On the top side of the window are the dataset and query setup controls. From this area, you can select a dataset, generate perturbation parameter, perturb data, generate queries, and transform queries. When the datasets and query results are ready, the results will be visualized on the bottom two panels.
To test queries, you can choose to generate random queries and optionally tune it manually with the “Query” controls. Once the original query is composed, you can transform it and observe the transformed query that contains the Minimum Bounding Box (MBR) and the query matrix for each bound (the lower and upper bounds for each dimension).
We do not include the index-supported query processing in this demo. Therefore, for large datasets it will take some time to process the query. The query result on the “Original Data” panel is highlighted with red points. Correspondingly, on the “RASP Perturbed Data” panel you can find these red points, but in the perturbed space. The “RASP” visualization also includes the blue points, which are the result of the first stage of RASP query processing.
Figure 1: the UI overview
After choosing dataset, the dataset will be visualized automatically. The initial Python program is set to “C:/Python27/python”, the python code is in the subdirectory “./python/”of the current directory, and the working directory is set to “./tmp”. You will need to change them if your system setting is not like this, especially for Linux systems. Once the dataset is loaded, some buttons are enabled to allow further steps.
Figure 2. Visualization of the original dataset. The five blue dots are for dimensional parameter control. You can press on any one of them to change the weights of that dimension.
Click “Perturb Dataset” to generate perturbation matrix A, perturb the original data, and visualize the perturbed data. Click “Show RASP Parameters”, you will see the Matrix A.
Figure 3. Perturb data, visualize the perturbed data, and check the matrix “A” for perturbation.
On “Query” control section, you can choose the span of the random query first. Due to the sparsity of the multidimensional space, larger spans will give you better chance to include some records in query results. Typically Spans >30% are good for higher dimensional datasets. By clicking “Get Random Query”, you can generate one random query for the original dataset. The result can be observed in the combobox.

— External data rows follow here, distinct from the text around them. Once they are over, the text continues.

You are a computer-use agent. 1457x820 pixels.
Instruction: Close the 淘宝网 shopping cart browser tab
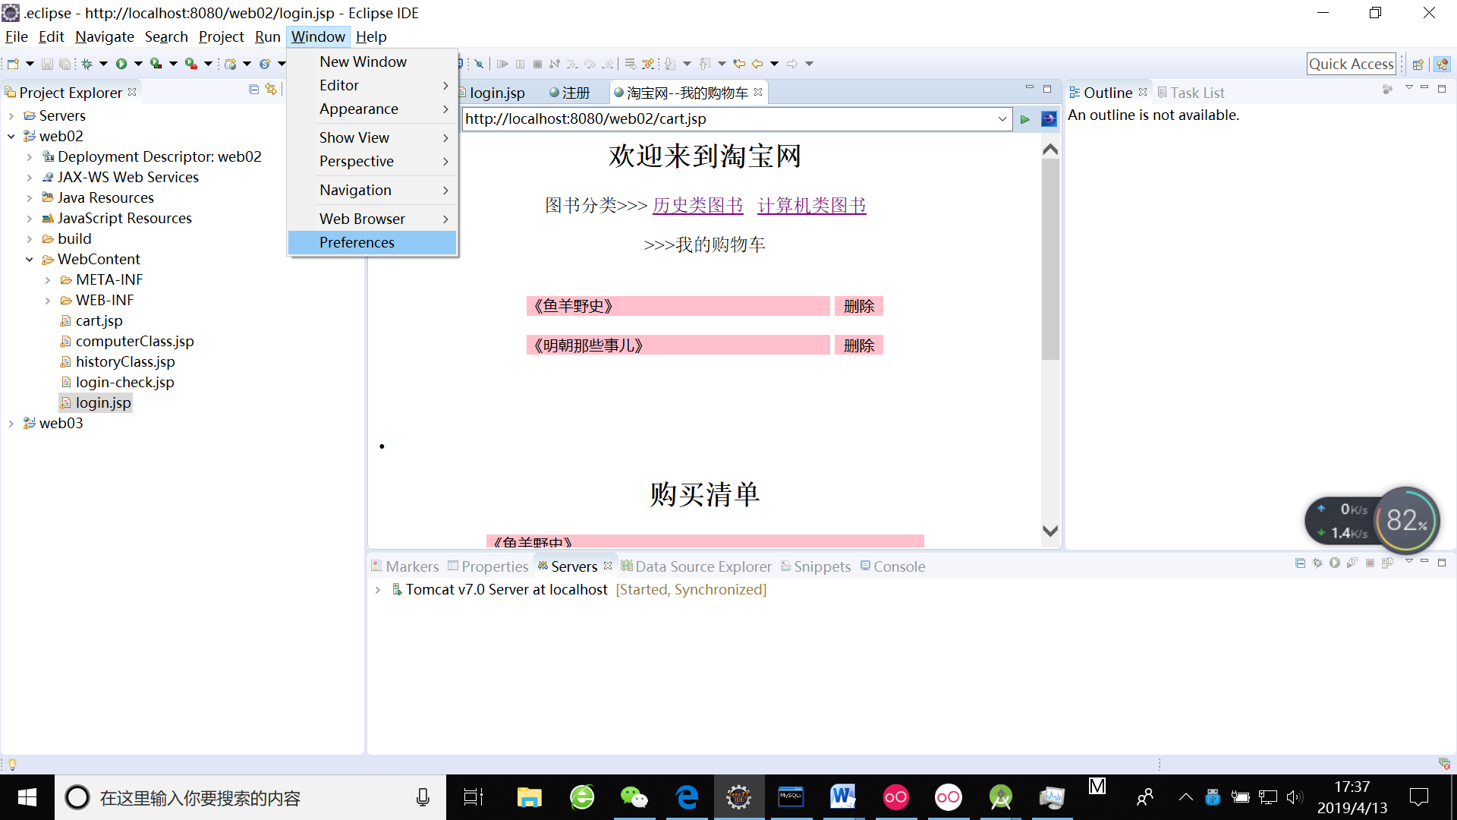click(x=758, y=92)
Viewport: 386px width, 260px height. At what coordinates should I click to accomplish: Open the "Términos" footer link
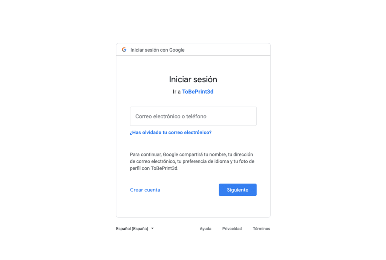point(262,229)
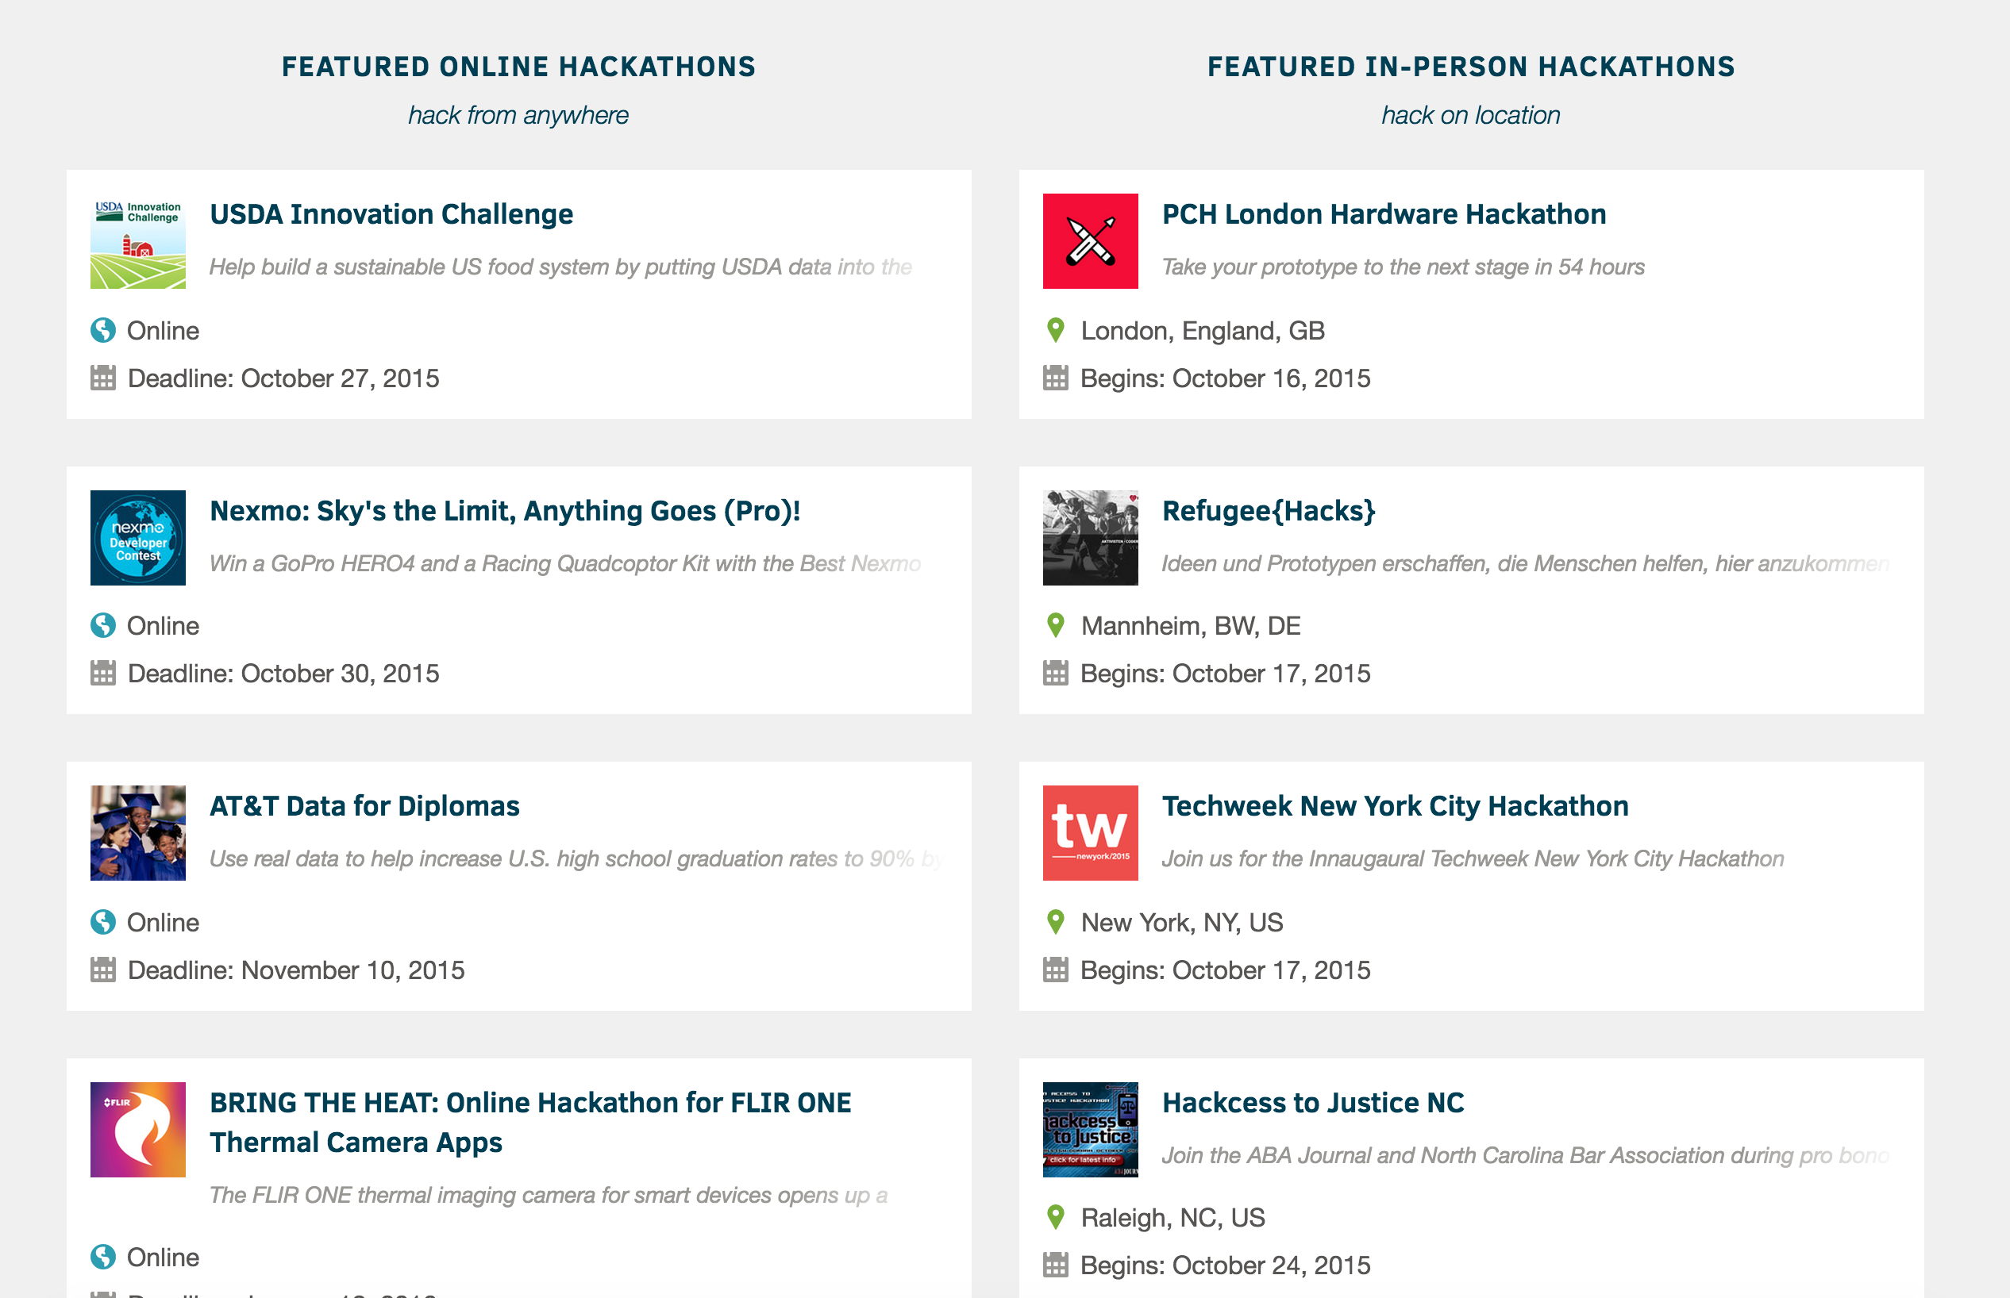Open Nexmo: Sky's the Limit hackathon link
Viewport: 2010px width, 1298px height.
pyautogui.click(x=504, y=511)
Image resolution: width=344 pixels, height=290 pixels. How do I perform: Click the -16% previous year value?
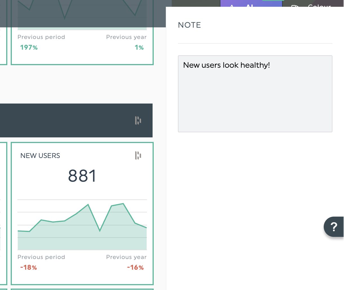coord(135,267)
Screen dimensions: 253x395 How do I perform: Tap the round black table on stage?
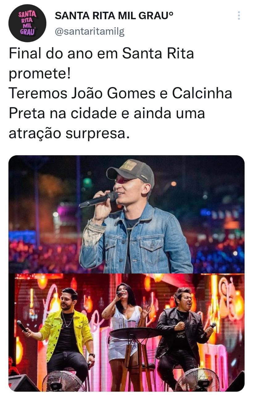135,333
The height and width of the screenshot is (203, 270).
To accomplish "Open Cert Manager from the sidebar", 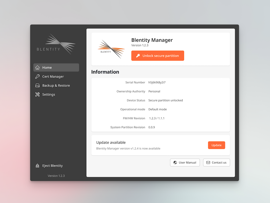I will click(53, 76).
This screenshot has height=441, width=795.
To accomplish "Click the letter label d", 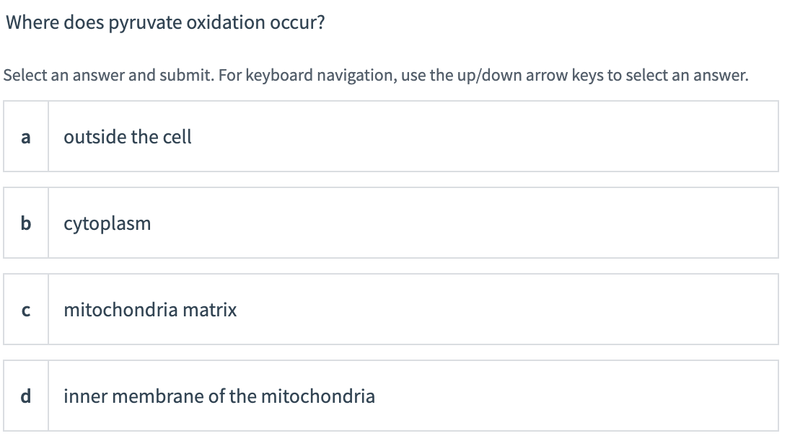I will [x=26, y=396].
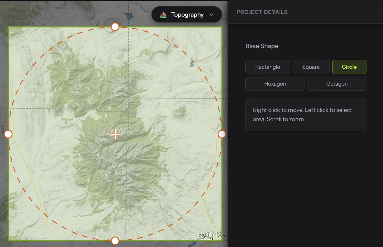Click the green selection border top-left corner
This screenshot has width=383, height=247.
[x=8, y=27]
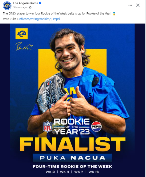Click the globe public privacy icon
The width and height of the screenshot is (146, 177).
coord(30,7)
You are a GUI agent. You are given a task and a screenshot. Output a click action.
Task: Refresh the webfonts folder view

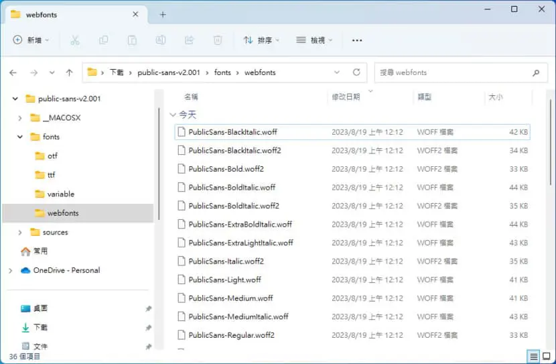click(356, 72)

You can further tune each dimension by selecting it from the dropdown list, type in values, and click “OK”.
Figure 4. Generate a random range query for the original dataset
After you are done with editing the range. By clicking “Run Original Query”, you can see the result of the query are highlighted as red points on the left bottom panel. If you cannot see them, probably the result set contains 0 records, or it contains only a few points that are buried by other points. In the latter case, by tuning the visualization you can see them.
Figure 5. Visualization of the query results on the original dataset.
Click “Transform Query” to transform the query to the perturb space and then you can click the next button to observe the details of the transformed query. After that the “Run RASP Query” button should be enabled. Click it you will see the results are highlighted in blue (the 1st stage result – the final result) and in red (the final result). Tune the visualization parameters to find the best result.
Figure 6. Visualization of the RASP query result in the perturbed space.